The Education Reform Act of 1993, St. 1993, c. 71, § 43, “replaced the concept of ‘tenure’ with ‘professional teacher status.’ ” Lyons v. School Comm. of Dedham, 440 Mass. 74, 76 n.3 (2003).
The Act, which contains some 105 provisions, significantly altered the management of public schools. See generally School Comm. of Pittsfield v. United Educators of Pittsfield, 438 Mass. 753, 759-760 (2003).
General Laws c. 71, § 42, second par., inserted by St. 1993, c. 71, § 44, states: “A teacher who has been teaching in a school system for at least ninety calendar days shall not be dismissed unless he has been furnished with written notice of intent to dismiss and with an explanation of the grounds for the dismissal in sufficient detail to permit the teacher to respond and documents relating to the grounds for dismissal, and, if he so requests, has been given a reasonable opportunity within ten school days after receiving such written notice to review the decision with the principal. . . , and to present information pertaining to the basis for the decision and to the teacher’s status. . . . Teachers without professional teacher status shall otherwise be deemed employees at will.”
Article XLIII of the CBA, § 43.2, provides that all Tier I nonprofessional status teachers, such as Haseltine, “shall receive a written summative evaluation based upon a minimum of three (3) formal observations.” Section 43.3 *864requires the evaluator to conduct at least three formal and three informal observations, and to share his notes with the teacher afterward.
Section 43.5 states that “[t]he right to appeal is a critical element of the Hull Teacher Evaluation Process,” and describes a four-step procedure of appeal to the superintendent of schools.
The committee complains that the arbitrator’s decision requires it to comply with an “elaborate set of conditions,” contradictory to its assertion of at-will status, and to meet a standard for nonrenewal which is higher than the “just cause” standard applicable to dismissal of teachers with professional status.
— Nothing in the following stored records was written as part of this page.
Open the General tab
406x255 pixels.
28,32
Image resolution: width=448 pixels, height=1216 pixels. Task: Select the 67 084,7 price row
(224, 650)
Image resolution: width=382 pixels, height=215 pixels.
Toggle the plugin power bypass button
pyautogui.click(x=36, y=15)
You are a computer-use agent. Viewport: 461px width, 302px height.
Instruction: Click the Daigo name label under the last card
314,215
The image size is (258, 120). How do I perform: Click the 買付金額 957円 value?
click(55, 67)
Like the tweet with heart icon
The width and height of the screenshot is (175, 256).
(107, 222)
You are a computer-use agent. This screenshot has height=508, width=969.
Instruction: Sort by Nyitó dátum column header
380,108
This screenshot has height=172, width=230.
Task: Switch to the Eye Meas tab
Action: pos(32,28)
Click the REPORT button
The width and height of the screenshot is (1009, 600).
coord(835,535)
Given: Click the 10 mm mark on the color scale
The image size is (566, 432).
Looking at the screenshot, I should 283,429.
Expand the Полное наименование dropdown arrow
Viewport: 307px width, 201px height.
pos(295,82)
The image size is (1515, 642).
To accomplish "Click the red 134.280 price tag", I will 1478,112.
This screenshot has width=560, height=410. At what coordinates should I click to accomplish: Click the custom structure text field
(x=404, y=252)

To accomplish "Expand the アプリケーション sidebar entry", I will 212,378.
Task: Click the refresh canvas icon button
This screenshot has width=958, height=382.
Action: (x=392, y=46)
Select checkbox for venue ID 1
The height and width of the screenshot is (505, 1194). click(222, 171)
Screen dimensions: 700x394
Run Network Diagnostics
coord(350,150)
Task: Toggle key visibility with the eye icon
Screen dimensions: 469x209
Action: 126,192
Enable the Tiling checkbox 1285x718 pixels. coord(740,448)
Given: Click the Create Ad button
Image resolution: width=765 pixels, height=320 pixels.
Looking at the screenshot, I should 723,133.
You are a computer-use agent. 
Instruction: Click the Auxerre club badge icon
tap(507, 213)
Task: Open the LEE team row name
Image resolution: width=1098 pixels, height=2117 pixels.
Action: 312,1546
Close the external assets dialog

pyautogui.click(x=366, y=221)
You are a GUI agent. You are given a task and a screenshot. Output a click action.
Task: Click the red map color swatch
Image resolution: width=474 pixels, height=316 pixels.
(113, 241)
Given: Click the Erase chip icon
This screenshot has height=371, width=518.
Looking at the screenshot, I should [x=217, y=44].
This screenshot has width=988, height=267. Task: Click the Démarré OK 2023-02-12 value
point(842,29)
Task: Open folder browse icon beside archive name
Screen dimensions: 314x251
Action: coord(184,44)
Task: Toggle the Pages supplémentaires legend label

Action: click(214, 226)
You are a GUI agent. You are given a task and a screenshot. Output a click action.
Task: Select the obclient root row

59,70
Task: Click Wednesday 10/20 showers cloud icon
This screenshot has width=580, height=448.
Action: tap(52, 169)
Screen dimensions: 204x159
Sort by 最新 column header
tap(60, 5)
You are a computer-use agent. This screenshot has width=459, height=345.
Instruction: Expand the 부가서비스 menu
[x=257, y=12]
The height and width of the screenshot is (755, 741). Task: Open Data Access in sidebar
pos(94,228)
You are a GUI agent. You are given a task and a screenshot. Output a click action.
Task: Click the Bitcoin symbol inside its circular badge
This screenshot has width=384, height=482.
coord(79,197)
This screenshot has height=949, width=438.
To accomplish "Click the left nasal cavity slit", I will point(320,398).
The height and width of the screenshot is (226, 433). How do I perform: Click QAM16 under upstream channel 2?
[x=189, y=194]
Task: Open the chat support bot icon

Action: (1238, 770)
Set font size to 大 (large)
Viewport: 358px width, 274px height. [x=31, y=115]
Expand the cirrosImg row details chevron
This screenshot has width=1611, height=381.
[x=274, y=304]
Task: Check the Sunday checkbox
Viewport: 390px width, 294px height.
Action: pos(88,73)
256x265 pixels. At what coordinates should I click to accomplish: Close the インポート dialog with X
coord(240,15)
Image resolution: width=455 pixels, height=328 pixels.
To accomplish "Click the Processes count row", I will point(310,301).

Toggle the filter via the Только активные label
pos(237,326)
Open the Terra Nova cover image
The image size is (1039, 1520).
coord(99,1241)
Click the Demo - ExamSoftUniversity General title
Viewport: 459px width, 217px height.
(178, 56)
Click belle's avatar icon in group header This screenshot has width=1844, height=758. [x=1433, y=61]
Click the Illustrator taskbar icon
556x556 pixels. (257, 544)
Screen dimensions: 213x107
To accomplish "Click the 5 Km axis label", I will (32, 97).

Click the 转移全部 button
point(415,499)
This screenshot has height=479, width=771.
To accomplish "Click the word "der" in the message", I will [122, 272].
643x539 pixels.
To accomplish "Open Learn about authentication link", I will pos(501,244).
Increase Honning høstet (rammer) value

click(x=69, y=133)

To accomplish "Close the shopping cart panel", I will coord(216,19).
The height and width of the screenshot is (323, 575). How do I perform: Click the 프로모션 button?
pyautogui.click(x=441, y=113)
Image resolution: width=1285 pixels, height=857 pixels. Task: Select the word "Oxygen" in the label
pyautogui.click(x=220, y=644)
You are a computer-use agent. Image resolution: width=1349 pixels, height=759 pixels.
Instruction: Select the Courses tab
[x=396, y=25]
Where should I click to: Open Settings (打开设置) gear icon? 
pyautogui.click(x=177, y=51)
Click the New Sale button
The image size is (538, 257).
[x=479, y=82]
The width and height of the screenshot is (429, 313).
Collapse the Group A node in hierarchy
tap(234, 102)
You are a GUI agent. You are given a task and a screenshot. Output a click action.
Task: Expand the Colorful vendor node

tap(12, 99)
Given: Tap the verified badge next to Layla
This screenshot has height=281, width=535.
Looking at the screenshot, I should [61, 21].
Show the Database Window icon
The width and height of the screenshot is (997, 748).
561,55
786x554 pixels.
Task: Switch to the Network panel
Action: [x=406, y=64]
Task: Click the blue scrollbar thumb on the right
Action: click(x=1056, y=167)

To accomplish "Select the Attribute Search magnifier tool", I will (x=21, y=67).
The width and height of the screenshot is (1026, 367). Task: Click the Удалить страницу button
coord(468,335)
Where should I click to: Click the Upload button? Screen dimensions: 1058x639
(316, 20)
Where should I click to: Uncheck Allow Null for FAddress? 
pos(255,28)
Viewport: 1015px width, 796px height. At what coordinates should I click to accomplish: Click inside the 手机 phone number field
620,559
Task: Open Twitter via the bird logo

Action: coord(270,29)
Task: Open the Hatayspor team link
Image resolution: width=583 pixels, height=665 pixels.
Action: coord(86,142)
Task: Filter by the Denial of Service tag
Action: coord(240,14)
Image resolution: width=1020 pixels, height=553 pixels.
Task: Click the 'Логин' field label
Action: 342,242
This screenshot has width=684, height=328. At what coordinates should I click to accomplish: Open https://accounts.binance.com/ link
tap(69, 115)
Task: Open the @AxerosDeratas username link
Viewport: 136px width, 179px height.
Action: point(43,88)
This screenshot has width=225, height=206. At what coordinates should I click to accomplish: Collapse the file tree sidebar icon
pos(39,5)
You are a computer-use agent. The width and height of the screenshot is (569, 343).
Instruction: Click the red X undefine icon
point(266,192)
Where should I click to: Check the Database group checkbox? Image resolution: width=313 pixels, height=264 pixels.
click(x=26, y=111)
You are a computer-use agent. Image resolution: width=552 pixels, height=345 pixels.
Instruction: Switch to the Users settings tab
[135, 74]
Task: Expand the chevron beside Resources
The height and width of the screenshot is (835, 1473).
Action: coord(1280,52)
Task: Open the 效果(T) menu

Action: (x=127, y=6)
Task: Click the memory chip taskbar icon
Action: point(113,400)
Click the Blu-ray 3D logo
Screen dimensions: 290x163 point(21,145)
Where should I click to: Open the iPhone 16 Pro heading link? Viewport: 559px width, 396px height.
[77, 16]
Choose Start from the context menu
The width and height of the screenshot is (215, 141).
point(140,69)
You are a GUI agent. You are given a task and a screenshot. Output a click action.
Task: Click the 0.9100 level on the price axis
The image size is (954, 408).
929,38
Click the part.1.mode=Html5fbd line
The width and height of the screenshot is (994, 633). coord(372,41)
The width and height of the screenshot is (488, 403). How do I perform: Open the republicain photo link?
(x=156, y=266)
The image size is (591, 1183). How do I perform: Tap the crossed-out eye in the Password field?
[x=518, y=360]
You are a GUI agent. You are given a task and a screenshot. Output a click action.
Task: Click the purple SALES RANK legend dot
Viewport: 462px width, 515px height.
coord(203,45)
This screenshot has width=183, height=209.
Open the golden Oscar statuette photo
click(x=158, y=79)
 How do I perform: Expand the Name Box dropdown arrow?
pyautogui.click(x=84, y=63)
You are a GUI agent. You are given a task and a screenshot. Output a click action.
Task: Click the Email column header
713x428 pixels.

There is no merit in these complaints. The arbitrator only ordered the committee to follow the procedures it agreed to in the CBA. The arbitrator’s decision does not in any way direct how the teaching standards in Appendix E of the CBA are to be substantively applied.
The arbitrator’s award stated: “The School Committee violate[d] [several provisions] of the Association’s collective bargaining agreement in the manner in which it evaluated the Grievant prior to the decision not to reappoint her for the 2003-04 school year. Haseltine is to be reinstated to her position in the Hull School system and made whole retroactive to the end of her prior contract. Upon her reinstatement, she will be considered a Tier [I] teacher without professional teacher status. I retain jurisdiction for purposes of remedy only."